This is Part 1 in a series of two Excel data visualization classes. It's designed to provide a complete, deep understanding of Excel's most recent data visualization tools.

This section will introduce you to key data visualization techniques and best practices. I'll also guide you through interactive, hands on demos and exercises. Finally, I'll show you when, Why and How to use each 20+chart type that Excel 2016 offers, including:

  • Bar & Column charts
  • Histograms & Pareto charts
  • Trend lines & line charts
  • Area charts
  • Pies &Donuts
  • Bubble charts & Scatter plots
  • Box & Whisker charts
  • Tree Maps and Sunbursts
  • Waterfall and Funnel charts
  • Radar & Stock charts
  • Heat maps,3-D surface & contour charts
  • Geospatial maps & Chloropleths
  • Custom combination charts & graphs
  • Sparklines

Part II will test your skills once you have mastered the basics.
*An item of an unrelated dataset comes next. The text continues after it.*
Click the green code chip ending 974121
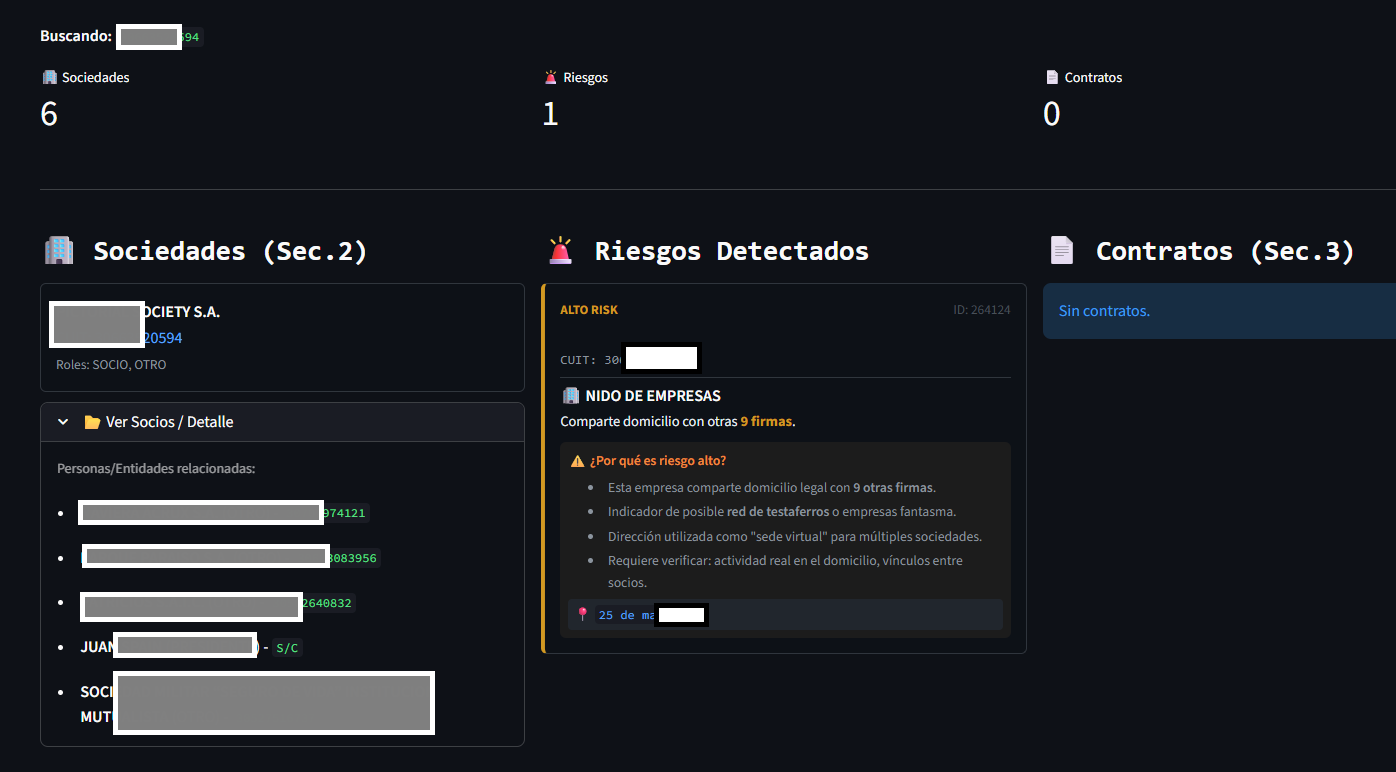The height and width of the screenshot is (772, 1396). coord(346,513)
There are advanced demos and case studies you won't find anywhere else, so you can't go wrong.

This series can be used to help you get started with Excelskills, diversify your Excelskills, or improve your data viz skills.

What are the requirements for ?

  • Microsoft Excel, ideal 2016 for PC (some charts not available in older Excel versions).
  • Mac users are welcomed, but please note that the user experience across platforms will be vastly different.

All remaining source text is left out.